Detection of virulence-associated genes and epidemic clone markers in Listeria monocytogenes isolates from PDO Gorgonzola cheese

Fifty-three Listeria monocytogenes isolates obtained from Gorgonzola cheese and previously characterized with biochemical typing, serotyping and pulsed field gel electrophoresis (PFGE), were analyzed in this study. Seven virulence-associated genes were selected (actA, inlC, inlJ, plcA, prfA, hlyA and iap) and their presence was investigated using PCR. All virulence-associated genes were detected in 51 isolates. One isolate did not show amplification of the inlC gene and one other isolate, previously mis-identified as L. monocytogenes probably due to atypical phenotypes, resulted negative by PCR for all virulence genes and was identified as Listeria innocua by 16. S rRNA gene sequencing analysis. A multiplex PCR assay was used to evaluate the presence of markers specific for epidemic clones (ECs) of L. monocytogenes. The marker specific for the recently identified epidemic clone V (ECV) was detected in 38 of 43 (88%) of serotype 1/2a isolates.
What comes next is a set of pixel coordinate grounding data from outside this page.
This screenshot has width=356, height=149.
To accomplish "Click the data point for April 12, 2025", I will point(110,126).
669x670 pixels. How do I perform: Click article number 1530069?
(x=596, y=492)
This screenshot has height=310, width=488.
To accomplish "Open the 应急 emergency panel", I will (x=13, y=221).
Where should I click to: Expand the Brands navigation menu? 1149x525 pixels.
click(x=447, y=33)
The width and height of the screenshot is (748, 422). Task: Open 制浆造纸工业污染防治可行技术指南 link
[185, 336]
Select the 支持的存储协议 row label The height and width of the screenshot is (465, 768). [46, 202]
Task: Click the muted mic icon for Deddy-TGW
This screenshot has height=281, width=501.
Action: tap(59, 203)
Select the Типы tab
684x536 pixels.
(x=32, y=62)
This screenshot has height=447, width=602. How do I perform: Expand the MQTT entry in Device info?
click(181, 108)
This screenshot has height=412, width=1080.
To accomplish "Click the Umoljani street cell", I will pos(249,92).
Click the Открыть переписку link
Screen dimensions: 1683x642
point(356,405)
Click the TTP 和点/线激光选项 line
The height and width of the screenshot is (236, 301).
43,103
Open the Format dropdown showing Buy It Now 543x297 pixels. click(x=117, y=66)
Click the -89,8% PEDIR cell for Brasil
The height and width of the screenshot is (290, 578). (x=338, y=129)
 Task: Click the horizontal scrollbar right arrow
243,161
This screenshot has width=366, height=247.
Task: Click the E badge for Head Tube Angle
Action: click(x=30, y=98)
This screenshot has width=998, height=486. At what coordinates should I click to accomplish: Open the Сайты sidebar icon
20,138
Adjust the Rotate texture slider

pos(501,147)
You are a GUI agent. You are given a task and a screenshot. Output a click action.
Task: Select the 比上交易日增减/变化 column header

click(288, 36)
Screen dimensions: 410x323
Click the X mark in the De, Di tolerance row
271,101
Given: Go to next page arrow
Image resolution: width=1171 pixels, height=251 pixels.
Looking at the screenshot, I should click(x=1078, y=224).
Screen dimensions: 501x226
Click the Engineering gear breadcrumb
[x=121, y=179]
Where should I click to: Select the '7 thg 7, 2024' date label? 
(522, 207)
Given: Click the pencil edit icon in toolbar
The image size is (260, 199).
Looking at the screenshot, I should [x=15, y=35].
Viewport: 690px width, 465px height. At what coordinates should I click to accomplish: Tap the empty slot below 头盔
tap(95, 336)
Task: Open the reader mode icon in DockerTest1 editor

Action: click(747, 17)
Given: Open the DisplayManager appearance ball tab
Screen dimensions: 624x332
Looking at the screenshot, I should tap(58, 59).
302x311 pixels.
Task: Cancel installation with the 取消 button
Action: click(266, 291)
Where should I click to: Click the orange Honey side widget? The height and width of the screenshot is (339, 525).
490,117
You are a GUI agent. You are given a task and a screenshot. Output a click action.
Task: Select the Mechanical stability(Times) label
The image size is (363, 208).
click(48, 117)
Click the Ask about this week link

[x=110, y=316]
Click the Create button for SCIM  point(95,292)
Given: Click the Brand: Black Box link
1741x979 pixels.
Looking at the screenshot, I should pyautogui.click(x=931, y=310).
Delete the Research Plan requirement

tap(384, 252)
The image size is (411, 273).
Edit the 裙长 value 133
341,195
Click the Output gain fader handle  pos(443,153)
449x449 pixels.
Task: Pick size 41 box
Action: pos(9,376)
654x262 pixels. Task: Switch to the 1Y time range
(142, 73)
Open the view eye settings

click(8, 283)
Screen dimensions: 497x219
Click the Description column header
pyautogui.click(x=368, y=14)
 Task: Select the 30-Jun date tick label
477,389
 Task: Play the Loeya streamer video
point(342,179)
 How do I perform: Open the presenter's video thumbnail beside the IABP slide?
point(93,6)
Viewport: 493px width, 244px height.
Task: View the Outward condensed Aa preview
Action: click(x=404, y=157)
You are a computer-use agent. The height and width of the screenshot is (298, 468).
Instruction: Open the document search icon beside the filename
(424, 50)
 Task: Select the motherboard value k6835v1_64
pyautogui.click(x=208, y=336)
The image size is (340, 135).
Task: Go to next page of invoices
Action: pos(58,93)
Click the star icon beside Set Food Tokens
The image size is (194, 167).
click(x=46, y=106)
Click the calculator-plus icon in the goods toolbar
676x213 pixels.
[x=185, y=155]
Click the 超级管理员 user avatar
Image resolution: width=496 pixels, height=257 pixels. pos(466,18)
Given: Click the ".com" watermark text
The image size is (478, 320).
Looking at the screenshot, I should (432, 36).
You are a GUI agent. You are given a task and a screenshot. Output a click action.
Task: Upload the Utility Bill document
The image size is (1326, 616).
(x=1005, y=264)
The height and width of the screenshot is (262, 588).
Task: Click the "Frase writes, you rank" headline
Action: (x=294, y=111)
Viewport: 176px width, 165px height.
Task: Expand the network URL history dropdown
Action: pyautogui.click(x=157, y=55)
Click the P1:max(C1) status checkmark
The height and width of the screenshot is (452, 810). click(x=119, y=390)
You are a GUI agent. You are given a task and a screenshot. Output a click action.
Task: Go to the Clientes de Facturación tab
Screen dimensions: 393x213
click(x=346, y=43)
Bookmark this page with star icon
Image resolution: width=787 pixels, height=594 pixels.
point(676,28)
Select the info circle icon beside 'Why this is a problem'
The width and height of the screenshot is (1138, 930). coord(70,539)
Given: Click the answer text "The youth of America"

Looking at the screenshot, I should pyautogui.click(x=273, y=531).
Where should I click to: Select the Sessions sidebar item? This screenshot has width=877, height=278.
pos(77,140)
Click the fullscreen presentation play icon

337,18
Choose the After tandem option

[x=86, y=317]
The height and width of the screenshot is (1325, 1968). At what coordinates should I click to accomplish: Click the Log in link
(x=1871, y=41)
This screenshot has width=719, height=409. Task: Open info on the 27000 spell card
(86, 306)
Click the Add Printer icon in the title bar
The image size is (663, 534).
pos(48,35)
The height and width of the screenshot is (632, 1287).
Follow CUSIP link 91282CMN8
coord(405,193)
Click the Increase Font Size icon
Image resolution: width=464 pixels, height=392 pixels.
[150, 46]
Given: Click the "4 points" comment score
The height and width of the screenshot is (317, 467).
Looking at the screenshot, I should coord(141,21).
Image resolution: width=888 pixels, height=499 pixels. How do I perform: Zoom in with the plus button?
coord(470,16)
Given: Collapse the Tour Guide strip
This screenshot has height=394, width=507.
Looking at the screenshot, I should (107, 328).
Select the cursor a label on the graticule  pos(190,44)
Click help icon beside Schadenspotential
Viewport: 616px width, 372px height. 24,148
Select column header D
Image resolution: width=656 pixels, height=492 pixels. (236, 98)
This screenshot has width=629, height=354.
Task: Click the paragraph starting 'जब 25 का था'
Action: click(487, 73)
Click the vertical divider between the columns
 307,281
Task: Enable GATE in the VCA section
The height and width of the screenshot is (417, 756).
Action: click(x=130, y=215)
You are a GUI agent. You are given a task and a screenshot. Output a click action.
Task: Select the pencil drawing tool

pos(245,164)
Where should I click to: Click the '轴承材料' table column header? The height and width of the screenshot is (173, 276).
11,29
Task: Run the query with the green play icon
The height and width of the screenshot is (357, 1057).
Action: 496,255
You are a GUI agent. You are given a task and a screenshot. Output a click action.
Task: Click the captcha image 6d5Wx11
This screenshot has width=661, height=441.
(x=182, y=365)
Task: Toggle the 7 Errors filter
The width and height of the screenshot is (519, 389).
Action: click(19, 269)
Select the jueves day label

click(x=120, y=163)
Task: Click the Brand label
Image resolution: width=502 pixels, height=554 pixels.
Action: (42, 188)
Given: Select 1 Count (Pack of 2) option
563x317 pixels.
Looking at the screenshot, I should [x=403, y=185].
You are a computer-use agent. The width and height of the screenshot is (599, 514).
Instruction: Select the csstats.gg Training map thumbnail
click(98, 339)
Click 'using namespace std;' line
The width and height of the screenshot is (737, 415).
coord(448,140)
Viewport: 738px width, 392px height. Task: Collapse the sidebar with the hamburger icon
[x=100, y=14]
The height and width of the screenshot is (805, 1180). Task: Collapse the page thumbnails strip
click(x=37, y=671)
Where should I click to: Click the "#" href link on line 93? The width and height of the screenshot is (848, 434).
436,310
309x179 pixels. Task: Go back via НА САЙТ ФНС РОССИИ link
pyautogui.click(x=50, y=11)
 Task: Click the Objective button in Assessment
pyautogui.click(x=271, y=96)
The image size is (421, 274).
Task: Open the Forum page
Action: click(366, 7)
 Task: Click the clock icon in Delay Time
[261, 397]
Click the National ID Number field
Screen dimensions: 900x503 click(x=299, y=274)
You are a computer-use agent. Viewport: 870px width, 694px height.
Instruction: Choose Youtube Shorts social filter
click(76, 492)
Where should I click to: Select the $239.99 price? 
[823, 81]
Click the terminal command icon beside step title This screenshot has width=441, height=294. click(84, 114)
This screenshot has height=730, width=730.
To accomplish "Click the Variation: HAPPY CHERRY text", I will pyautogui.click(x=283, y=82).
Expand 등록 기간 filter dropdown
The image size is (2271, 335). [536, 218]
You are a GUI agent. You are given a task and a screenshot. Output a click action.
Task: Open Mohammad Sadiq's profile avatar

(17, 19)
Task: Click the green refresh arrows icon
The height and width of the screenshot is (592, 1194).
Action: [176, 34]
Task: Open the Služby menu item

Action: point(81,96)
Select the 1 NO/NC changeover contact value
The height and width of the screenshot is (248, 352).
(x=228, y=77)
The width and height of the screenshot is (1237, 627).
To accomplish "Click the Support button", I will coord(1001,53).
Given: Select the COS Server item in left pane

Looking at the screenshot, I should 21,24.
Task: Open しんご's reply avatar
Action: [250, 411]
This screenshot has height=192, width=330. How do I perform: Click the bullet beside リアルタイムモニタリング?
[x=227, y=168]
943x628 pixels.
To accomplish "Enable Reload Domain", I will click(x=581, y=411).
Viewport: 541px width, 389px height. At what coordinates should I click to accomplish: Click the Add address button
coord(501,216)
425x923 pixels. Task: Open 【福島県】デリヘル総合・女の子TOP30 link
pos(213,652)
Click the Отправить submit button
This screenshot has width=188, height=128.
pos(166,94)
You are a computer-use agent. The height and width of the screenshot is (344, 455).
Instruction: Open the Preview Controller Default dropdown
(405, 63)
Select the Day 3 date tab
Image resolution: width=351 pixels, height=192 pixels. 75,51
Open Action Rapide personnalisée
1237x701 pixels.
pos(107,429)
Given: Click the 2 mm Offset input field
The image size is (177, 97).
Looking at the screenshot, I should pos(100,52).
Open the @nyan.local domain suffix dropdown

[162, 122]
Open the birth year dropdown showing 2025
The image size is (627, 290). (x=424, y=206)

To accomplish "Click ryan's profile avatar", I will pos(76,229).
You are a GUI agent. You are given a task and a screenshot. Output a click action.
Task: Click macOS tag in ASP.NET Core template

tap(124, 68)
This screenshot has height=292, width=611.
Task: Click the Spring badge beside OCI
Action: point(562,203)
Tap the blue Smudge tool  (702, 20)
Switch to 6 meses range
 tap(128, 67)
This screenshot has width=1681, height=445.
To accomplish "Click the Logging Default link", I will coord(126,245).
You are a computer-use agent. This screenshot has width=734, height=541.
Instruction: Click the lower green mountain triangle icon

These findings suggest that Gorgonzola cheese can represent a significant source of L. monocytogenes and potential health risk for listeriosis as almost all isolates (94%) could be potentially virulent and that 38 (~. 72%) were presumptive positive ECV. PCR screening for both virulence-associated genes and EC markers may be useful for rapidly evaluating the epidemic potential and public health risk posed by L. monocytogenes in PDO Gorgonzola cheese and other dairy products.